Os carros que estarão no maior museu de carros antigos da América Latina
Uma prévia do inacreditável acervo da Fundação Lia Maria Aguiar, em Campos do Jordão
Muito se tem falado do museu do automóvel que será inaugurado em breve na cidade de Campos do Jordão (SP). A previsão é que será o maior do gênero na América Latina - e isso não é um exagero de retórica. Com 5.400 m² de área construída e um terreno de 150 mil m², o museu vai dispor de um acervo com mais de 600 carros, sendo 90 deles em exposição e os restantes como reserva técnica. Assim, os visitantes sempre terão novidades para ver.

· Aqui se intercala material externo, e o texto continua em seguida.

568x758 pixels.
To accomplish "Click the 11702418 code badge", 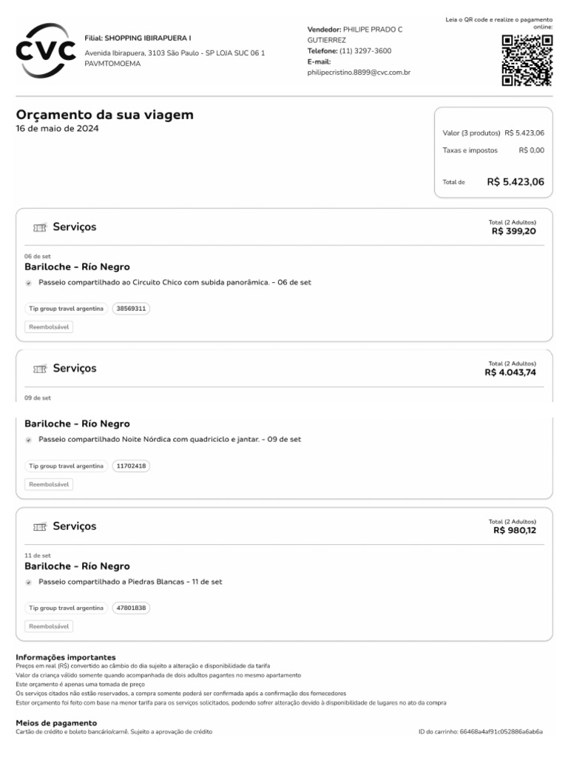I will [x=131, y=466].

Trata-se de uma iniciativa da Fundação Lia Maria Aguiar, que mantém diversos projetos socioculturais para crianças e adolescentes em Campos do Jordão. Uma das três filhas de Amador Aguiar (1904-1991), fundador do Bradesco, Lia é grande acionista do banco. O museu exibirá os carros clássicos adquiridos pela fundação, bem como automóveis da coleção de Luiz Goshima, diretor da instituição. Um dos planos é que o museu ofereça cursos para formar uma nova geração de restauradores de veículos antigos.
A sede do museu já está praticamente pronta, em fase de acabamentos. A ideia é contar a história recente do Brasil por meio dos automóveis. Enquanto a inauguração não acontece, tivemos a rara oportunidade de conhecer de perto alguns dos modelos que serão exibidos.
Essa anteprima aconteceu durante o lançamento dos BMW X2/iX2 e dos Mini Cooper S/Countryman, na última semana, em Campos do Jordão. O evento incluía almoçar em uma fazenda onde os carros da coleção estão guardados. Em prédios de quatro andares amplos, bem iluminados e climatizados - localizados a menos de 2 km de onde será o museu - foi possível ter uma prévia do que chegará aos olhos do público dentro de alguns meses. E é tudo de cair o queixo, mesmo para quem já visitou muitas outras coleções pelo mundo.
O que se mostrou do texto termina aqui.